Friday, November 11, 2016

Parashat Lech L'cha

            Shabbat Shalom! This week’s Torah portion is Parashat Lech L’cha, in which our ancestors Avram and Sarai are called to be God to begin their journey, to where they do not know. The Ramban, a slightly lesser known contemporary to Rambam who was also a wise rabbi, Torah commentator, and physician, interpreted the verse, “To the land that I will show you,” as meaning that Avram and Sarai “wandered aimlessly from nation to nation and kingdom to kingdom, til [they] reached Canaan, when God told [Avram] “To your seed I shall give this land… Before that, he did not yet know that that land was the subject of the command.”

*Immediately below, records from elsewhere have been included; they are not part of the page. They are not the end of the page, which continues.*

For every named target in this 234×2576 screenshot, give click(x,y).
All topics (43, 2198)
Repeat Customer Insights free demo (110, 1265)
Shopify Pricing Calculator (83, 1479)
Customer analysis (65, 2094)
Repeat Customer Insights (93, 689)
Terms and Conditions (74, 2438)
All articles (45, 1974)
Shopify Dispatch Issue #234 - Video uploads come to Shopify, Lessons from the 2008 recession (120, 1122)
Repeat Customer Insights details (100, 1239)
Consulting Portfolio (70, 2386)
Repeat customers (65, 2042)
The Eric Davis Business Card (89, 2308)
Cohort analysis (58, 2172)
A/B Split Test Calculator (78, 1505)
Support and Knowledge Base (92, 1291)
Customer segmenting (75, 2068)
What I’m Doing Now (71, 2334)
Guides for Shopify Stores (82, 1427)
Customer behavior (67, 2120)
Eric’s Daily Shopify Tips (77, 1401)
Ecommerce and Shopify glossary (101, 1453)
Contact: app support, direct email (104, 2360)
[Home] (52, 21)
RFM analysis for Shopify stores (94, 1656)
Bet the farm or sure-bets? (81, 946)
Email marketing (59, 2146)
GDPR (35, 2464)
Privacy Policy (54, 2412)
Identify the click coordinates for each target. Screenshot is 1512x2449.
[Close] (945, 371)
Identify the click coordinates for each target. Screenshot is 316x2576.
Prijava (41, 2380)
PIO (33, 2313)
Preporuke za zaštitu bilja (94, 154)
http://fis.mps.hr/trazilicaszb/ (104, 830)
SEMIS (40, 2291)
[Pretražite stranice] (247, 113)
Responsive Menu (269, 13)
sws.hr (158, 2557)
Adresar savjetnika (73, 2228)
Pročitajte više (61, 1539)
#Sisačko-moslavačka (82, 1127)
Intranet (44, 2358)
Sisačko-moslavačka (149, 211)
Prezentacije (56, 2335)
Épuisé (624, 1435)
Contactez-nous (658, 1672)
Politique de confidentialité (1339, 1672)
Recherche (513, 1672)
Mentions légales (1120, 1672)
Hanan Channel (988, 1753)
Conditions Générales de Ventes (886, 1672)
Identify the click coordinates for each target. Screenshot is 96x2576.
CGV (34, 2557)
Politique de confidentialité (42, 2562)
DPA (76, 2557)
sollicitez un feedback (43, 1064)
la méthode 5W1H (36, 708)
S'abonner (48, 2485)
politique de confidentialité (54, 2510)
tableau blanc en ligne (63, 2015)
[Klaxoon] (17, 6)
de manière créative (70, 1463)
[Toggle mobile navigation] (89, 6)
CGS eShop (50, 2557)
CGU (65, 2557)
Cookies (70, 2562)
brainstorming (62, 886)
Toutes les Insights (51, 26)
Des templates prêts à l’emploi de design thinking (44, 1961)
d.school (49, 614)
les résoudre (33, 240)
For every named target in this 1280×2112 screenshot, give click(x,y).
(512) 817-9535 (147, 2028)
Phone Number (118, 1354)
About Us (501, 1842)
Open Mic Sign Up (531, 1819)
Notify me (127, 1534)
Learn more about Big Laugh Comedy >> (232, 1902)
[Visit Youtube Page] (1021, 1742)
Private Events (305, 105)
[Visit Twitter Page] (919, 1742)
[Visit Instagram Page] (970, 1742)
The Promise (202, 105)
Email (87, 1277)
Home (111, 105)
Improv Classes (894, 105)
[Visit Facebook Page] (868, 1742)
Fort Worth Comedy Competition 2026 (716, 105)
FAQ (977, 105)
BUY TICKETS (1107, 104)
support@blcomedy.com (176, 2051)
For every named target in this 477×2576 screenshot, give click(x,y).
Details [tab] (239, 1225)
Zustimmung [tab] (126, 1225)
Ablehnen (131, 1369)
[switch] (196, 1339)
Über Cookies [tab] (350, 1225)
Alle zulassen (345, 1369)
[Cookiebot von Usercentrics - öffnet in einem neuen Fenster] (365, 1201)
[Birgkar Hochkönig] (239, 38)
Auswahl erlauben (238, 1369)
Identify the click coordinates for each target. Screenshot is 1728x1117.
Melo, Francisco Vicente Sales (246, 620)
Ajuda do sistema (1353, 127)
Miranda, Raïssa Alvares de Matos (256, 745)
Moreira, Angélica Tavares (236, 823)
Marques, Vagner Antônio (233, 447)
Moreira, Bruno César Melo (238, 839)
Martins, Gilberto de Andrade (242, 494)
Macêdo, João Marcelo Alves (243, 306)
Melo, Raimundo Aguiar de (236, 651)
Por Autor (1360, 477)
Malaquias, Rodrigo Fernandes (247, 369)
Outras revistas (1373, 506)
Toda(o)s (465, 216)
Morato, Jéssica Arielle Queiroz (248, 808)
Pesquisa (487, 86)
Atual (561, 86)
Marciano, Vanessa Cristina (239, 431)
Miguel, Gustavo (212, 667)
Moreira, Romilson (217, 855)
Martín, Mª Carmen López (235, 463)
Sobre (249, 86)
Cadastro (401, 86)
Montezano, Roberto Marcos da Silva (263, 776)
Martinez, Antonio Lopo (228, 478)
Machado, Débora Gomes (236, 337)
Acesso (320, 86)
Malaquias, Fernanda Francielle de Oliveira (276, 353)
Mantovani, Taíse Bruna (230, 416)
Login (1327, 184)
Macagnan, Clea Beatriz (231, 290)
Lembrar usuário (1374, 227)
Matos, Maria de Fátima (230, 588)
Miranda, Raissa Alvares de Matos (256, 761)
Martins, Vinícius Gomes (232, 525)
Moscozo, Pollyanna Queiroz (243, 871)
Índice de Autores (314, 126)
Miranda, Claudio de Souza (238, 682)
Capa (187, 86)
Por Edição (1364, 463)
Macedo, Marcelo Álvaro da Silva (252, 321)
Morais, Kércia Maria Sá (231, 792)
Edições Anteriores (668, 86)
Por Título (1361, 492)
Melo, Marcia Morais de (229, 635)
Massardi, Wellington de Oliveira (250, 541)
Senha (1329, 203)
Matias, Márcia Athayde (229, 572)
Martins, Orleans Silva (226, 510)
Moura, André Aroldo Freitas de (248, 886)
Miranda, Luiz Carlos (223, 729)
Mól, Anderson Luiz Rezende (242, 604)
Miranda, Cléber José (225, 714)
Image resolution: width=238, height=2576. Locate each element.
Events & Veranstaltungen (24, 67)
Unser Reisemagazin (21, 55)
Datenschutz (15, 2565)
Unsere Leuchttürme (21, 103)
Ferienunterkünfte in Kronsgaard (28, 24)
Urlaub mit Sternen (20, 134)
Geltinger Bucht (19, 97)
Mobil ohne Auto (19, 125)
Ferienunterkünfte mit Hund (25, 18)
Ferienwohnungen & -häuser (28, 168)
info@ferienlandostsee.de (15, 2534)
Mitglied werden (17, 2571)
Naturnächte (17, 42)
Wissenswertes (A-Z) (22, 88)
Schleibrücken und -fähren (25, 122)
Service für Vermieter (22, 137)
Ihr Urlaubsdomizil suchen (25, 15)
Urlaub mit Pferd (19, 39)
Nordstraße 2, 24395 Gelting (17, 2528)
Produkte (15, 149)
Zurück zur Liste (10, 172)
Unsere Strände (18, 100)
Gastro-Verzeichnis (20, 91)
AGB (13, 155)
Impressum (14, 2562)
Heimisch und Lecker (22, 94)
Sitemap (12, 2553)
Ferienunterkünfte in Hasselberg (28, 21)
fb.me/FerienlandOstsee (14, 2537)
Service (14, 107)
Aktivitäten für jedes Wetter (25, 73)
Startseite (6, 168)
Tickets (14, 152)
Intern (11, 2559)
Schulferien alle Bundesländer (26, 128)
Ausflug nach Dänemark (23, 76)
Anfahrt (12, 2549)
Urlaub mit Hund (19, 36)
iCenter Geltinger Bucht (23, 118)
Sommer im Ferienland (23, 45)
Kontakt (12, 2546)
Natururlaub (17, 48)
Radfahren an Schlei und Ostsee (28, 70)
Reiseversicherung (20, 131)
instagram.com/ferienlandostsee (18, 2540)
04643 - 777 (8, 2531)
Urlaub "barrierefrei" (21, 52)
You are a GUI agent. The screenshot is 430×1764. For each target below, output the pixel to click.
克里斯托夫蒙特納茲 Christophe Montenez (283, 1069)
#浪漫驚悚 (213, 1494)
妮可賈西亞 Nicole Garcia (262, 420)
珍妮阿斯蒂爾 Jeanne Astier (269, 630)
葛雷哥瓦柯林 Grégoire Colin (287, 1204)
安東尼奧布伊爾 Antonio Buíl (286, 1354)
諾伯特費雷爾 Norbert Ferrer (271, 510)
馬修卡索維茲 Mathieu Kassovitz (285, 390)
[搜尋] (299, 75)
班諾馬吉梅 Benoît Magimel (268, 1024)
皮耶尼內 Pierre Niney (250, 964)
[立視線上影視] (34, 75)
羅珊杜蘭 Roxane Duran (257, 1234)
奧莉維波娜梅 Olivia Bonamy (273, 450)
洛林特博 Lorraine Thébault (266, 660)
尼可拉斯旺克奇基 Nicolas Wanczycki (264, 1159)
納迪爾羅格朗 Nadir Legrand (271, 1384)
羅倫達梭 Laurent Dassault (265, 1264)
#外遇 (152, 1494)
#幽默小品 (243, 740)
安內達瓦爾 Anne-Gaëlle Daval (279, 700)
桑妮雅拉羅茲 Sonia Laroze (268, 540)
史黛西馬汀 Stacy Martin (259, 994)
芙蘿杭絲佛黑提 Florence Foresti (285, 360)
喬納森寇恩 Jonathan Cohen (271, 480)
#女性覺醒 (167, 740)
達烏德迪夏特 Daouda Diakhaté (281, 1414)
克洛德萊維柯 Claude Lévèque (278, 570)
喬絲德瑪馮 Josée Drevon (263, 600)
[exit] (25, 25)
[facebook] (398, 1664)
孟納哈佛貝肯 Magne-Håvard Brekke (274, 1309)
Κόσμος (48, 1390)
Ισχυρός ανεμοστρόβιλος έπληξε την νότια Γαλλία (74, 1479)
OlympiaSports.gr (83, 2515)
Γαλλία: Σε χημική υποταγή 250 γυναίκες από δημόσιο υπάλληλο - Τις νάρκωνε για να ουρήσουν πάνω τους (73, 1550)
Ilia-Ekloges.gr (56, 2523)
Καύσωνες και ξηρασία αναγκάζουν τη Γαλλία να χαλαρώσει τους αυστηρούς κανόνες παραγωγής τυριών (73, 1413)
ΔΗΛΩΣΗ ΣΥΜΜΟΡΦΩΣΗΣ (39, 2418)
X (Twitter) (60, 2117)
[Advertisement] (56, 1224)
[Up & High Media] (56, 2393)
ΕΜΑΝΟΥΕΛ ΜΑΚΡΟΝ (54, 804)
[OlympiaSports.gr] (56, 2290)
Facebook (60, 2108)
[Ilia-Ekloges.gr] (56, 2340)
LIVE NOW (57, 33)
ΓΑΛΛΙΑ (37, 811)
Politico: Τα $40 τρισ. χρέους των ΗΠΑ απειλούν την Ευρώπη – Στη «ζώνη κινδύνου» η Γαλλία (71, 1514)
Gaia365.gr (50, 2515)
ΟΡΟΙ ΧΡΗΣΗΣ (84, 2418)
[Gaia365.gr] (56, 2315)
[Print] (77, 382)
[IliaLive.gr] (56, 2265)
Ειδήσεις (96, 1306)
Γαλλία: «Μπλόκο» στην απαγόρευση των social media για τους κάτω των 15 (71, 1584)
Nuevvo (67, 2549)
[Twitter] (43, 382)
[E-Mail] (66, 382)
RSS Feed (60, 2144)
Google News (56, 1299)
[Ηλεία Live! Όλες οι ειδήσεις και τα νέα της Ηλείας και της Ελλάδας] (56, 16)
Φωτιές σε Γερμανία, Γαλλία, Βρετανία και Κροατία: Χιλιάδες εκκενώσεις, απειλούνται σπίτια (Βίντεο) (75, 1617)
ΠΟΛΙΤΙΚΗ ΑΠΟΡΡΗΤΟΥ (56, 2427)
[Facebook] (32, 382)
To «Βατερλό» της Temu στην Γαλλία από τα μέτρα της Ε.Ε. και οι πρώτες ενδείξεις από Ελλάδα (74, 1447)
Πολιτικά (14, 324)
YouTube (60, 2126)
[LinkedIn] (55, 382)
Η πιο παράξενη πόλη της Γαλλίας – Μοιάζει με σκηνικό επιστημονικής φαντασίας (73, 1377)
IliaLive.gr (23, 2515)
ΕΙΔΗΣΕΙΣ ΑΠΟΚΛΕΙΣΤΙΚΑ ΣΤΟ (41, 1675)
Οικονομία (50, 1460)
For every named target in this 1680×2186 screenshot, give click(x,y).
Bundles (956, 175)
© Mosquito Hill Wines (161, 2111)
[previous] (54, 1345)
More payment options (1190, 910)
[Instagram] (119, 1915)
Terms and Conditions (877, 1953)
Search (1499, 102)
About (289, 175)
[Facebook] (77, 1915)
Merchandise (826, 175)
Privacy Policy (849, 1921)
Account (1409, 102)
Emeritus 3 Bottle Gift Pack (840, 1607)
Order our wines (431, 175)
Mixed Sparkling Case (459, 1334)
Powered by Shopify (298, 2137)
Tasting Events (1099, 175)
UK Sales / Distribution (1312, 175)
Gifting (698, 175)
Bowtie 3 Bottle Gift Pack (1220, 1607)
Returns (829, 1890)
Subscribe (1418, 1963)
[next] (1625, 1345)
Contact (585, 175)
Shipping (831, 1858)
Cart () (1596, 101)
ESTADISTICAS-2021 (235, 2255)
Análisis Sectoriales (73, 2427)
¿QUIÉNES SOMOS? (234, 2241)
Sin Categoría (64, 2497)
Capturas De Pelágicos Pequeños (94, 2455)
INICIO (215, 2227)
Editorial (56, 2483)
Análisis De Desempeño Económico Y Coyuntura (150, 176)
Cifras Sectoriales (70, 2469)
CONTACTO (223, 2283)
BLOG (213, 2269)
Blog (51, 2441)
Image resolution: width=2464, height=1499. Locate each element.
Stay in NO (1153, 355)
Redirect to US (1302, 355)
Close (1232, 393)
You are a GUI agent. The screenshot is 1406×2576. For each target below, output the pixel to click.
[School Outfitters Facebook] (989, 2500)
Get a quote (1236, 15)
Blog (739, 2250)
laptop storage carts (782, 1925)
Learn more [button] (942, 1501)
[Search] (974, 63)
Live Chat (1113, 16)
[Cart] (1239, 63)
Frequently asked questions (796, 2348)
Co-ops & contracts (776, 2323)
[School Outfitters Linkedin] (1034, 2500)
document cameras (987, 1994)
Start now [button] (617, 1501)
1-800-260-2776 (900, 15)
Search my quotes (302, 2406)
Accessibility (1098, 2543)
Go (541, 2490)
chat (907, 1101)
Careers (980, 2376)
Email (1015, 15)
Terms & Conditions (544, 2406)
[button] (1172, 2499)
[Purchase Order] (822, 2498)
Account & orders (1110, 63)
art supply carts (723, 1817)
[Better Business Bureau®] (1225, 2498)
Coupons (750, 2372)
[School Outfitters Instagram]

            To illustrate this aimlessness to the second graders at Gesher this week, we went wandering around the grounds on Wednesday afternoon. I asked the line leader of the week to pick a place, and we walked out to the soccer fields. Then I asked another student to pick a place, and we walk to a muddy pond where the students sometimes do experiments for their natural science classes. I asked another student to pick a place, and he led us on a particularly roundabout journey to the labyrinth in the wooded area behind the school that another rabbi at the school had built with the middle schoolers. I asked him if it was so roundabout because he hadn’t decided on a destination before he asked to be the next leader, but he said the labyrinth was his goal the whole time but he forgot the way. Luckily one of his classmates is the daughter of the rabbi who built it so she was able to redirect him when he needed help. At one point in the woods, we lost the path, and although they’re not so thick and we weren’t so deep, we did get a bit turned around and couldn’t find a way out that wouldn’t mean stomping over pricker bushes. The sky got dark and the wind picked up, and for a moment some of the students were frightened. We found a path without prickers, although it still wasn’t the way we had come into the woods, and hurried back inside before the rain started.
            I asked the 2nd graders who else they could think of that might feel lost and scared, aimless and unsure of where to find shelter, the way that Abraham did and they way that they did ever so briefly on our wander-about. Immediately, several hands shot into the air, and they named homeless people, poor people who are at risk to have their homes taken away, and refugees. They told me some stories about their grandparents and great-grandparents who had escaped from the Holocaust, though they didn’t know many details. Although modern commentator Avivah Gottlieb Zornberg remind us that Avram is explicitly not a refugee, the connection the students made was clear to me. Unlike Adam and Eve expelled from the Garden of Eden, Cain sent away from his family, the people of Babel dispersed, the later Israelites exiled to Babylon, Avram is not threatened or forced out of his home in Ur. He is called upon to begin a sacred journey to a holy Promised Land. But like Avram, many refugees must travel without a sure destination, wandering from nation to nation and kingdom to kingdom until they reach a place that is revealed to them as a holy Promised Land, a place where they can be safe to worship who they like and be who they are, a place to call home.
            As Jews who know what it is to feel the fear of persecution, to grow up being told to always have a current passport and have some cash hidden, “just in case,” we have a responsibility to help those looking for a safe place, especially those of us who are more secure than others due to class, race, citizen status, gender, sexuality, or whatever other axis of oppression and privilege we claim. It may not be safe to invite strangers into our homes, but there may be a time when someone you know is in need of a warm bed, a hot shower, and some milk money, or some legal help defending their civil liberties. To turn them away would be to dishonor our ancestors, who after being weary travelers themselves, take in weary travelers in the plains of Mamre. And when a situation is such that we cannot directly intercede, there are organizations that can. Donate to a homeless shelter so that they can continue to provide safety for these modern-day sojourners. Volunteer at a soup kitchen so that those pressed between feeding their children and paying their rent don’t have to make the painful decision this month. Learn and spread information about HIAS, formerly known as the Hebrew Immigrant Aid Society, so that those escaping war, famine, and genocide know that there is a safe destination for them and they need not wander aimlessly.
            May we all find our destinations, a place we are called to, a safe space, and when we get there, may we welcome in others with open arms. Amen and Shabbat Shalom.